DistinctCount -- Analysis Service

Another Way for DistinctCount

As we all know that DistinctCount is a challenge for SSAS. Since its not an additive measure
AS needs additional efforts to get distinct count.


There are number of articles on how to optimize distinct count.
In general there we can get distinct count by two ways
1. Set aggregation usage of Distinctcount type while designing cube.
2. Using DistinctCount MDX Function

There are some alternate ways also available on how to count distinctcount
Lets look at another approach on how to get distinctcount.

Our problem is to get distinctcount of product sold by each reseller.

first we will get products for which orders are placed

nonempty([Product].[Product].members,[Measures].[Reseller Order Count])

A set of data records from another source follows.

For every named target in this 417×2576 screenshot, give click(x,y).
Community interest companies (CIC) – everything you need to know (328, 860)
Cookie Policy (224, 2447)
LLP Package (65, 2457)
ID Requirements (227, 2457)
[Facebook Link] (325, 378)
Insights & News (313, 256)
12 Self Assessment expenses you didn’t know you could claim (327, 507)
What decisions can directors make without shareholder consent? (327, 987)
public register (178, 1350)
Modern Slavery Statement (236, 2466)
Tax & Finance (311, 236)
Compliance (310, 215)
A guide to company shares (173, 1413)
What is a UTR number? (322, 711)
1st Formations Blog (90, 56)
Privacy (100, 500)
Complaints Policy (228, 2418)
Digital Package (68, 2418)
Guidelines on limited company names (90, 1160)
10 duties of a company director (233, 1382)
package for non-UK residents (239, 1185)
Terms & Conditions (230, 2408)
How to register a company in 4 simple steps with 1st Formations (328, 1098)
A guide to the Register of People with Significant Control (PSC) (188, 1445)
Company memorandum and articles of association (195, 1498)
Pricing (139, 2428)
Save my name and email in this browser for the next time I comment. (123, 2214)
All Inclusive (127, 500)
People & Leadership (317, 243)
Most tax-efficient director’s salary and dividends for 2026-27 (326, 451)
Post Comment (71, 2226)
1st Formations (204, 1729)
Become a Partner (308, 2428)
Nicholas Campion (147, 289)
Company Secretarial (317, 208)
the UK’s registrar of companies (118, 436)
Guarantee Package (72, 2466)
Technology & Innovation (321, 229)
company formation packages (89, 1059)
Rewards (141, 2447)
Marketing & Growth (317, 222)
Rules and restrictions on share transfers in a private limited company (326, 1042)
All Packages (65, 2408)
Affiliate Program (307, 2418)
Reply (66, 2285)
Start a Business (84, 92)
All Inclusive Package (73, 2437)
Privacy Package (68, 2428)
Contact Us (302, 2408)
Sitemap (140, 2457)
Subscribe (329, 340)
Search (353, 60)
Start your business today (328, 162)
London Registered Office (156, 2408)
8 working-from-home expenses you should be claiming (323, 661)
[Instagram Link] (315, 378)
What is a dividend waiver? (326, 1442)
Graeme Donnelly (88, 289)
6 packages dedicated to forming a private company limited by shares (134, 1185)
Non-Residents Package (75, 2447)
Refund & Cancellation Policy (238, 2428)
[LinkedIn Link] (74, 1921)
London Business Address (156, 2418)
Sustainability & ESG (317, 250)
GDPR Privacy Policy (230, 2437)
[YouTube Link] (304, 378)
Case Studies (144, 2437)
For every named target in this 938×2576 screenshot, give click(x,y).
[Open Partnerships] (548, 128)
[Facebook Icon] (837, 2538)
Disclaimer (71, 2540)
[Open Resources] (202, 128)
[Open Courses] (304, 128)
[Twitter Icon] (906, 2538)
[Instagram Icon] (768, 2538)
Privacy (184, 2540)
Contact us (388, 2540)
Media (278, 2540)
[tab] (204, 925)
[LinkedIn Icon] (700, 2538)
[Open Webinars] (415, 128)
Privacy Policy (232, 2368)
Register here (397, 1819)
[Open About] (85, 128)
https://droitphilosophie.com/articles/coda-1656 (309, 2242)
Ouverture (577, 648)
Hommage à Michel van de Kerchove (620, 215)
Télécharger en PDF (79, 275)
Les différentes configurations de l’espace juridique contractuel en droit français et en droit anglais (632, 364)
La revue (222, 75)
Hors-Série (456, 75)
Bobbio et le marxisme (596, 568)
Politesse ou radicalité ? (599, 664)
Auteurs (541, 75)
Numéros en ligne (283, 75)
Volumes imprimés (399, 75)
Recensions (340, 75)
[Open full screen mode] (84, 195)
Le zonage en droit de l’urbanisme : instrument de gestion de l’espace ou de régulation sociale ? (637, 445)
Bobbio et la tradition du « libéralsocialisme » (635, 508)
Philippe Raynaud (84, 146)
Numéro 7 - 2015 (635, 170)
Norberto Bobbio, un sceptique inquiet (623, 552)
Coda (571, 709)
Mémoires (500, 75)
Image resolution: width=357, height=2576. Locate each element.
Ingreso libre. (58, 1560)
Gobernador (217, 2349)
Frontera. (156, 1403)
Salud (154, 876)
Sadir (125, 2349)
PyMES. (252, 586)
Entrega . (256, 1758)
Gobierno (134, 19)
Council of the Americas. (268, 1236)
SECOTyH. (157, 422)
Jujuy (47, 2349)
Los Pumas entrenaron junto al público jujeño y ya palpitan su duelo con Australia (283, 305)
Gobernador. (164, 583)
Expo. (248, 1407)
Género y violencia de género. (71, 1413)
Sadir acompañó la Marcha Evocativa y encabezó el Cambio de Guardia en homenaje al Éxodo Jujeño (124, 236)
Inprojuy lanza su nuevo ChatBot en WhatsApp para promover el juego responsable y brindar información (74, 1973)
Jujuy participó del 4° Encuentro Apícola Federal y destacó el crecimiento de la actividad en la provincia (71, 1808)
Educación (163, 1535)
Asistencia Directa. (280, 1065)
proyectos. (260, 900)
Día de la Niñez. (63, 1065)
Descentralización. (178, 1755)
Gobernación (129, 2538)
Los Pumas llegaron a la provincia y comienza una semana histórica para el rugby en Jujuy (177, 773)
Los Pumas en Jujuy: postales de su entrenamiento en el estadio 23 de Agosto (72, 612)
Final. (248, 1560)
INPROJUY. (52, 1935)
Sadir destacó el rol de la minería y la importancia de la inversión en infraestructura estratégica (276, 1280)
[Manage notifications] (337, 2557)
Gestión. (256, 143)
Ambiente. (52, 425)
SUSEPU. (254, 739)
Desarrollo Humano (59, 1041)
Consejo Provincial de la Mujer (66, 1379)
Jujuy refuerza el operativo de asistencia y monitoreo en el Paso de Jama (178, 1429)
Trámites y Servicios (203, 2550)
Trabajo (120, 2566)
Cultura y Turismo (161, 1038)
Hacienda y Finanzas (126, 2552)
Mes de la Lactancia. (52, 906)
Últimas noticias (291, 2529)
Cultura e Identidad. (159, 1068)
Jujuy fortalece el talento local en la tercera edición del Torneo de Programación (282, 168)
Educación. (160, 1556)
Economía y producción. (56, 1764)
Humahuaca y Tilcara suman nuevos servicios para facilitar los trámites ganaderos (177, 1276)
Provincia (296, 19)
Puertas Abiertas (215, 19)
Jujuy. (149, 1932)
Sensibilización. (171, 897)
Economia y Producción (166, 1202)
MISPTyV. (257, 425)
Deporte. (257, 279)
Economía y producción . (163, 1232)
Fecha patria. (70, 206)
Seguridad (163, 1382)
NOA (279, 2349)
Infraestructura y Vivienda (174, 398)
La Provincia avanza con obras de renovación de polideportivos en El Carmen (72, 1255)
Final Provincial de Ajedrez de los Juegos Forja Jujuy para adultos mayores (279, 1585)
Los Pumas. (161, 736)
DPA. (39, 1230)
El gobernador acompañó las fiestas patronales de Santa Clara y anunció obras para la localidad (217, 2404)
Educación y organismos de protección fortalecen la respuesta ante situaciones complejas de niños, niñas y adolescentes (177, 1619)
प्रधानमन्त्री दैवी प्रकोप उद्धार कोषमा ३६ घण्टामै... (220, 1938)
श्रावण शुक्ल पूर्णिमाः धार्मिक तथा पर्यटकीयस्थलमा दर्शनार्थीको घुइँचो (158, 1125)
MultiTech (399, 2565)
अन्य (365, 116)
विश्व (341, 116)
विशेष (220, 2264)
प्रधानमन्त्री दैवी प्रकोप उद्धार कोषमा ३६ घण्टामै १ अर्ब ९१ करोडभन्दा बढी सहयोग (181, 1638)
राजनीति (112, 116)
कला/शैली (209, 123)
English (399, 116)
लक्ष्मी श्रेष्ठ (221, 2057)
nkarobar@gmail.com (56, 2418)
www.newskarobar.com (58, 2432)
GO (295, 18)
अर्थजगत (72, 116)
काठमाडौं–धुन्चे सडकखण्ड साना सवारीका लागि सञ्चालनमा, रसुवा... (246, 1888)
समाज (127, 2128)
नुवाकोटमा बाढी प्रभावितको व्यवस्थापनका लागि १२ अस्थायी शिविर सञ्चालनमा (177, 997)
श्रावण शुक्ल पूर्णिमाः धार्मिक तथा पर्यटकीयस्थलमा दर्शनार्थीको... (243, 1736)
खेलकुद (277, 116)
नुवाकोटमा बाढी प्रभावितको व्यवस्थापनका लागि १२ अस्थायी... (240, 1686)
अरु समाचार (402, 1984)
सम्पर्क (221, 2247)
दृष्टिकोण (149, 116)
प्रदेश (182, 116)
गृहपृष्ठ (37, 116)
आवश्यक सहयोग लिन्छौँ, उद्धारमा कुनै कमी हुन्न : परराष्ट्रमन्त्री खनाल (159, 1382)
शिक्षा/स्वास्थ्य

Then we will count this number of products

count( nonempty([Product].[Product].members,[Measures].[Reseller Order Count]))
member [measures].[dc1]

Here it is count of individual products for which orders are placed and that is distinctcount for us also


WITH MEMBER [measures].[AlternateDistinctCount]
AS
COUNT( nonempty([Product].[Product].MEMBERS,[Measures].[Reseller Order Count]))
MEMBER [measures].[MDXDistinctCount]
AS
DISTINCTCOUNT({[Product].[Product].members*[Measures].[Reseller Order Count]})
SELECT {[measures].[AlternateDistinctCount],[measures].[MDXDistinctCount]} ON 0,
[Reseller].[Reseller].MEMBERS
ON 1
FROM [Adventure Works]



Lets verify the result

A Bike Store 33 33

A Bike Store has placed orders for 33 products

SELECT
[Reseller].[Reseller].&[1] ON 0,
NON EMPTY{[Product].[Product].MEMBERS*[Measures].[Reseller Order Count]} ON 1
FROM
[Adventure Works]




It shows orders placed for 33 products

7 comments:

Anonymous said...

Good post.. Thank you

Sam Kane said...

Here are this and some other articles on SSAS Distinct Count:

http://ssas-wiki.com/w/Articles#Distinct_Count

Unknown said...

Thanks Sam :-)

Dibyant Upadhyay said...

Good post!!
But both will suffer in the place where you have large amount of data.I am talking about 10-20 mil of data daily then your cube will suffer. if you even do partitions like i do then also it will take around 20 min just to give you data for 300 days. IT WILL READ ALL THE PARTITIONS to bring you data.
Then how would you solve this ?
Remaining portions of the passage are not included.